Keep in mind the goal is not the final examples themselves, but rather
the possibilities for your own scripting.
Key ideas and techniques
parameters as text
-param whose parameter value holds a code snippet
-param_file whose value loads a parameter file holding one or
more parameters whose values hold code snippets
passing multiple -param and -param_file to a pig script
-dryrun parameter that
shows the inline result of the parameter substitution (for understanding
In this example we want to load a dataset and insert a first column that is a key of one or more of the original columns. If the first column is a composite key, we will concatenate the values of multiple columns and separate each value with a dash.
Note: in all cases I am calling the script from a command line client.

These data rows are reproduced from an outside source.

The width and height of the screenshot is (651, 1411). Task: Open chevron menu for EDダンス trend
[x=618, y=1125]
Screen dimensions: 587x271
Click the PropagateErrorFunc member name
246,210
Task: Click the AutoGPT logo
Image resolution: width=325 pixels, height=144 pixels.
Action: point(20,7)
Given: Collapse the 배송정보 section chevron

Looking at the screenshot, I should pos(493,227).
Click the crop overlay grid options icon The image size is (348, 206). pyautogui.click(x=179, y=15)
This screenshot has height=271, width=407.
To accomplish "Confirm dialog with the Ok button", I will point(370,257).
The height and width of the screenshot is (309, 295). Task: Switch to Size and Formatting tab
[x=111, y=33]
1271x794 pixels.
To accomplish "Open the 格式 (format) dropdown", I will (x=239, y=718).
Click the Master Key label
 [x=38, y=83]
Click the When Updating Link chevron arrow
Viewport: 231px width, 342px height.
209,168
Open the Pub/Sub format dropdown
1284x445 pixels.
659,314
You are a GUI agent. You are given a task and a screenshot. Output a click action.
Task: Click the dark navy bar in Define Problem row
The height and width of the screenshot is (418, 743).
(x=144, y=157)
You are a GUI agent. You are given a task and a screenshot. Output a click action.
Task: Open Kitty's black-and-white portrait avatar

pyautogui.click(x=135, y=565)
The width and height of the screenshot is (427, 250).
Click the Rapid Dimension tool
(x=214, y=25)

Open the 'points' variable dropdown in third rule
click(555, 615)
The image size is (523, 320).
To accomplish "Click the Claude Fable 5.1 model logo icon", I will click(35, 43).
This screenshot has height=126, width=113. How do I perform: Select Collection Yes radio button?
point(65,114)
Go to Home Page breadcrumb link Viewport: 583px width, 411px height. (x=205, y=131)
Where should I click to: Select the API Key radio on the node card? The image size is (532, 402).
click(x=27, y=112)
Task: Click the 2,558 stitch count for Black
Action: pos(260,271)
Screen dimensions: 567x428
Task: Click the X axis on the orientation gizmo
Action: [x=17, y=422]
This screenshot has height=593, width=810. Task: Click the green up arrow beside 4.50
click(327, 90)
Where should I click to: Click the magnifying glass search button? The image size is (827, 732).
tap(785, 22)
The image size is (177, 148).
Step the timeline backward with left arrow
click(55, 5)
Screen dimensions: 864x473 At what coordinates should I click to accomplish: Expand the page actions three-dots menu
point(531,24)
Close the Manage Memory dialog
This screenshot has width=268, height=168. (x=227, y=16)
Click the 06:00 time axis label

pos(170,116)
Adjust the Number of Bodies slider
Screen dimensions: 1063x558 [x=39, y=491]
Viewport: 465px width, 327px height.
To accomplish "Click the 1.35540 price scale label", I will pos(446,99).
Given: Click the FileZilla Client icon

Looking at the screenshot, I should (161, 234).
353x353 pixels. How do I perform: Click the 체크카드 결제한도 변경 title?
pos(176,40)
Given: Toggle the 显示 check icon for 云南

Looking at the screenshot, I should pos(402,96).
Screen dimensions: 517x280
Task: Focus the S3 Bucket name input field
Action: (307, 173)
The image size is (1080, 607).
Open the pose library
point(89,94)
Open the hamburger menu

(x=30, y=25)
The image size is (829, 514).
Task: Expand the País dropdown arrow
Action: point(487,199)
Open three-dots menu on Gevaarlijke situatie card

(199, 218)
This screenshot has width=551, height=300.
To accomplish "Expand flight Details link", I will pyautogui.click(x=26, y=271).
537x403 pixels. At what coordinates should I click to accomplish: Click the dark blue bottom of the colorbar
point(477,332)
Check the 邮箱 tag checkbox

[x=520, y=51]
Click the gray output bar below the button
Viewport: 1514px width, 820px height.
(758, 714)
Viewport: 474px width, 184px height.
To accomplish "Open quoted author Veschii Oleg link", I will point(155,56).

This command could be generated manually or via a program.
Technique 1: Simple parameter passing (values as variables)
Let's say we want to concatenate column 1 before column 0. The script would look as follows:
A = LOAD '$SRC' USING PigStorage(',');
X = FOREACH A generate CONCAT(CONCAT($1,'-'),$0), $0..;
STORE X into '$DEST';
But what if we wanted to concatenate columns 2 and 3, or columns 1, 2, 5 or 5,1,4, 7? By passing only parameters as variables, we would have to write a different script each time with different CONCAT logic, and then annoyingly give this script a similar but still different name.
Technique 2: Paramater passing code
Alternatively, we can maintain one script template and pass the CONCAT logic via the parameter.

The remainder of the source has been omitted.